Jeremy Corbyn's rivals were forced to protest that the left-winger has not won the Labour leadership contest yet as the four hopefuls battled it out on live TV today (1 September 2015). Liz Kendall issued the reminder as Channel 4's Krishnan Guru-Murthy asked Corbyn's opponents what they would do under his leadership. "I will always be loyal to the Labour Party. But the fundamentals don't change – we lost the election because people didn't trust us on the economy or with their taxes, and because we didn't have a positive vision of a better life that most people could feel part of. We have won when people have trusted us on the economy and we have a vision for the future," Kendall argued.
Yvette Cooper, the shadow home secretary, claimed that there was still a long way to go until Ed Miliband's successor is announced on 12 September. She added: "There are an awful lot of people who haven't voted yet. I think there are some people who haven't got their ballot yet." But the former work and pensions secretary said it was not her style to vote against the party.
Cooper also attacked Corbyn's "quantitative easing [QE] for people" policy during the hustings. The 46 year old claimed the move would see the Bank of England printing money and cause inflation in the economy. But Corbyn hit back and said the financial measure would be similar to Public Finance Initiatives (PFI), which use money from the public sector. However, Cooper dubbed the QE policy as "PFI on steroids".

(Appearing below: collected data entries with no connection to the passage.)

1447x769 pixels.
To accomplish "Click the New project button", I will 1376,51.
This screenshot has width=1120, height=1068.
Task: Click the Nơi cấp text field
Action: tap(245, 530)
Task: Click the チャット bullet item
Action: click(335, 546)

The exchange comes with less than two weeks to go before the election reaches a conclusion. Corbyn struggled to get enough signatures from Labour MPs to get on the ballot, but he has since become the unlikely frontrunner in the race. The latest YouGov poll, which was commissioned by The Times and questioned more than 1,000 Labour supporters, put him 37 points ahead of Burnham (57% vs 20%, respectively) on first-preference votes. The Islington North MP, who has been in parliament since 1983, was also able to secure the most nominations among local Labour parties and win support from some of the biggest unions in the UK, including Unite and Unison.
The election will be first time Labour selects a leader under its "one member, one vote" rules, which were introduced in 2014 under Ed Miliband's leadership. The party revealed that more than 610,000 signed up to vote in the election, but the numbers were reduced to 554,000 over fears of duplication along with left- and right-wing entryism.